Students that aim for a doctorate or master’s degree in academia sometimes exceed the word limit while writing abstracts for their dissertations because they use too many complex phrases or wording. Attempting to reduce the abstract to a manageable length often presents many challenges, as the original context and logic can easily be lost in the process. The purpose of this article is to provide students with pointers on how to make their abstracts more concise.
Definition: Shortening an abstract
- Shortening an abstract is a brief synopsis of your research paper, whether it has been published or not, often ranging in length from one paragraph (150-250 words).
- You may have uncovered exciting facts in your study, but if your audience has to wade through the whole report to get them, they may never get to them.
- Shortening an abstract serves the purpose of giving readers an overview of your study’s issues and functions as an introduction to your work.
Shortening an abstract: Active sentences
Active voice is encouraged when shortening an abstract in your dissertation. Long sentences are the hallmark of the passive voice. If you have already prepared shortening an abstract, you may be able to save some words by switching from passive to active voice. Some say it’s the finest method for condensing and shortening an abstract. Change the order of the subject and verb such that the issue does the action. Ensure an active verb that does not need an auxiliary verb is utilized as shown in the examples below:
Shortening an abstract: Verb style
Using a noun, which causes sentences to expand, is a common cause why shortening an abstract becomes necessary. Sentences may become complicated when nouns are used excessively. Always substitute nouns with verbs in the phrases as shown below:
Shortening an abstract: Avoid hard to read sentences
Many students like to use flowery language and complicated structures in an abstract. Therefore, cutting out unnecessary words that lengthen sentences may be helpful to shortening an abstract of a dissertation.

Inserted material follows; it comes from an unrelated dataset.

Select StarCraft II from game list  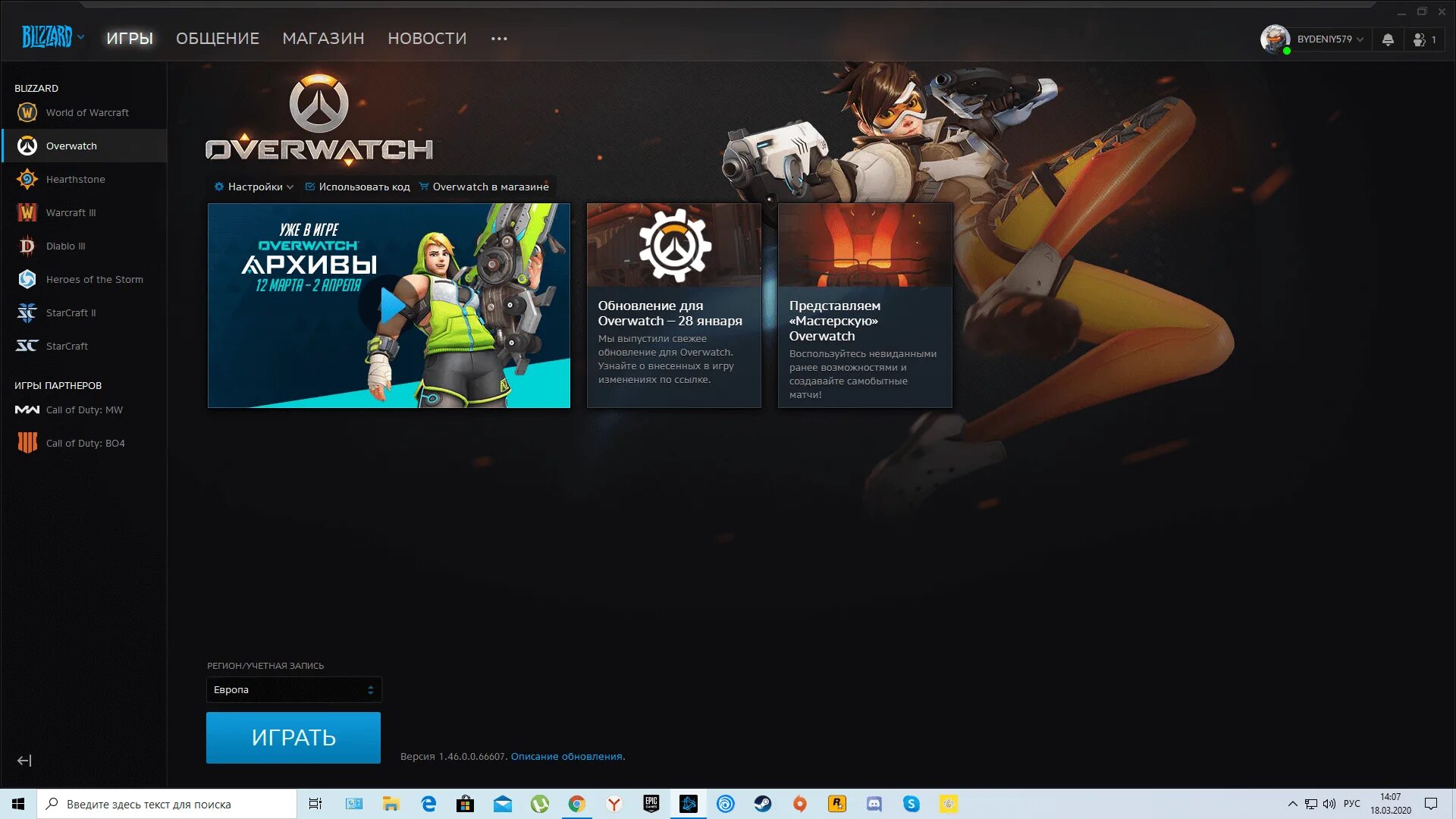coord(71,312)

- Avoid writing the same words or phrases multiple times
- Reread the abstract aloud once it has been completed
- It will assist you in dealing with repeated phrases and vocabulary
- Ask friends or family members in spotting the recurrence of sentences, words, or phrases
- Also use computer tools verb or sentence repetition may be detected
Shortening an abstract: Detailed descriptions are unnecessary
Too much context regarding how the subject or problem came about should be avoided. There’s no need to use more than a few phrases to summarize the dissertation’s primary issues and themes. This may be an effective method for shortening an abstract.
Typically, shortening an abstract in a thesis or dissertation entails condensing them between 150 and 300. In many cases, a hard work limit must be adhered to, so be sure to verify with your institution’s guidelines.
When shortening an abstract make sure it keeps the following included:
- Brief summary of its objectives and findings to help readers quickly grasp the significance of your work.
- While the exact format may vary from field to field, all abstracts should include a statement of the problem
- Summary of the research conducted
- Short discussion of the results.
Please pay close attention when shortening an abstract, to how well the it captures the essence of your study and its significance to the field as a whole. This is what shortening an abstract brings about, and whether or not you utilize a question is an issue of personal preference and feedback from your trusted advisors.
In the case of shortening an abstract, no matter how well-written, it will be rejected if it is boring, irrelevant, plagiarized, or just plain crazy. Similarly, you have an uphill battle if your thoughts are sharp, innovative, and sensible. Perhaps not even the worst shorten abstract would be enough to guarantee rejection.